ABOUT THIS EXERCISE => Scan the records for the word "computer". Report each line where it occurs.

INFORMATION SHOWN section start

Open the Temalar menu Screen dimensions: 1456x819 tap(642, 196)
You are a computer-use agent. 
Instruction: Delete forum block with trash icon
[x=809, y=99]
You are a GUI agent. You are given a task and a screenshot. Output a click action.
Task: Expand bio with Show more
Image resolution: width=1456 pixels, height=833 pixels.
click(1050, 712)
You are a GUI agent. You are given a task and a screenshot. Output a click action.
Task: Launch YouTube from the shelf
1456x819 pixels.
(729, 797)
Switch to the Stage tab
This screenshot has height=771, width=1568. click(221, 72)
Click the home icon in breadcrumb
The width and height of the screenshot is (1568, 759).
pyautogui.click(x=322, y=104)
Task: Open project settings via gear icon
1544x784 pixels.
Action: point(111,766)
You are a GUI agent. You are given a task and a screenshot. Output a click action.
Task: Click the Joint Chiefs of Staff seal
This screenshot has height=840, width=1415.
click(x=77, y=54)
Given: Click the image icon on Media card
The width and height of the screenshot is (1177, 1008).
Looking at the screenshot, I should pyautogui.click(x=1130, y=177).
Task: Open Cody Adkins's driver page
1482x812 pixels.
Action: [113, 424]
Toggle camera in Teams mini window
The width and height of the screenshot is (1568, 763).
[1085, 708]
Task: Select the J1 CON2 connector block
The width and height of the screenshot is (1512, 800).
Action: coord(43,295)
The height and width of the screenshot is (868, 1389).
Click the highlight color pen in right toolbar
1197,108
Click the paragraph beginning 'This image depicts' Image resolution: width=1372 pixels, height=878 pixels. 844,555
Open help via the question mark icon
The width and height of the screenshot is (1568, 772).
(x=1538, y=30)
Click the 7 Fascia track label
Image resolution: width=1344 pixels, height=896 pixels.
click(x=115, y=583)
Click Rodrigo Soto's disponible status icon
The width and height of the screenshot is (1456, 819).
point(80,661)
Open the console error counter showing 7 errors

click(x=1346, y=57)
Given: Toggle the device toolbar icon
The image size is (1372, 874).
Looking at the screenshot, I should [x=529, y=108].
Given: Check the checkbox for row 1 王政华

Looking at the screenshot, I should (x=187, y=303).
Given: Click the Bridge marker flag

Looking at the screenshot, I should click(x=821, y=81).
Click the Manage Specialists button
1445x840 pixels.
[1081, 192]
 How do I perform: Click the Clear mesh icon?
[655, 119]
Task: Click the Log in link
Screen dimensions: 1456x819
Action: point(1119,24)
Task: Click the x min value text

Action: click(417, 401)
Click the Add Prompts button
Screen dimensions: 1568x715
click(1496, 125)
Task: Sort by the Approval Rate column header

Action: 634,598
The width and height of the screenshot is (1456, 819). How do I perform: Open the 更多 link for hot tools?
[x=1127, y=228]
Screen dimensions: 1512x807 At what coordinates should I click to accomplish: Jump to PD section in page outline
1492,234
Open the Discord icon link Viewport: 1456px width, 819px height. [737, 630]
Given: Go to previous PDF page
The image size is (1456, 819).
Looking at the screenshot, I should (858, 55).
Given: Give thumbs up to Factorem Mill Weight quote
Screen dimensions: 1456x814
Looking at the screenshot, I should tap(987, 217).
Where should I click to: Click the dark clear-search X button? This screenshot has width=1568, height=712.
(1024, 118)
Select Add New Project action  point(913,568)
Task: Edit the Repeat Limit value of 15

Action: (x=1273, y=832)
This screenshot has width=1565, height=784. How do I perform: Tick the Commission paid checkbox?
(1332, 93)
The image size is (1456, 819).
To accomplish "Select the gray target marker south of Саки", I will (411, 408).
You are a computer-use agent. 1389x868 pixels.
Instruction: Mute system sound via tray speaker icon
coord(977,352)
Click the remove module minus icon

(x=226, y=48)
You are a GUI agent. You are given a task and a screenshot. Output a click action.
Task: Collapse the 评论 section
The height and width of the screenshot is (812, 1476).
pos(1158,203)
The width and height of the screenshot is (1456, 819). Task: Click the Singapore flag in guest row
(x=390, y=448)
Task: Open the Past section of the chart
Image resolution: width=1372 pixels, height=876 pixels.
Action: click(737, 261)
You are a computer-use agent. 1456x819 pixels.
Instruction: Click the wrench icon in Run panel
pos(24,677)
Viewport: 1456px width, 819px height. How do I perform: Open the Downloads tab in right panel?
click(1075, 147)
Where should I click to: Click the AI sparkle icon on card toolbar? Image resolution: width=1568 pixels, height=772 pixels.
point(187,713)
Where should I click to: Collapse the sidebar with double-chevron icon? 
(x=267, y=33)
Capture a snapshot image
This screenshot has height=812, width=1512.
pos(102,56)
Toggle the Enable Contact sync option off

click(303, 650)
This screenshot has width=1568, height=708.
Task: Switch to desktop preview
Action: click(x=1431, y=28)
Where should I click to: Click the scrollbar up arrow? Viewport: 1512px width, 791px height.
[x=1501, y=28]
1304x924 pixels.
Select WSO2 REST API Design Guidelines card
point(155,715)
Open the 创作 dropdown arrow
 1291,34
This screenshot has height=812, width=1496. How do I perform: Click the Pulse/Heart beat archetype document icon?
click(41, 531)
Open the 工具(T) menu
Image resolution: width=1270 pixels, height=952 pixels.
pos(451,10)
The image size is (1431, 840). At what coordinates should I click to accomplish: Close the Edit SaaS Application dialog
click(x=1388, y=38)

INFORMATION SHOWN section end

SOLUTION BELOW =>
You are a computer-use agent. 
You are a computer-use agent. 1389x868 pixels.
You are a computer-use agent. 1456x819 pixels.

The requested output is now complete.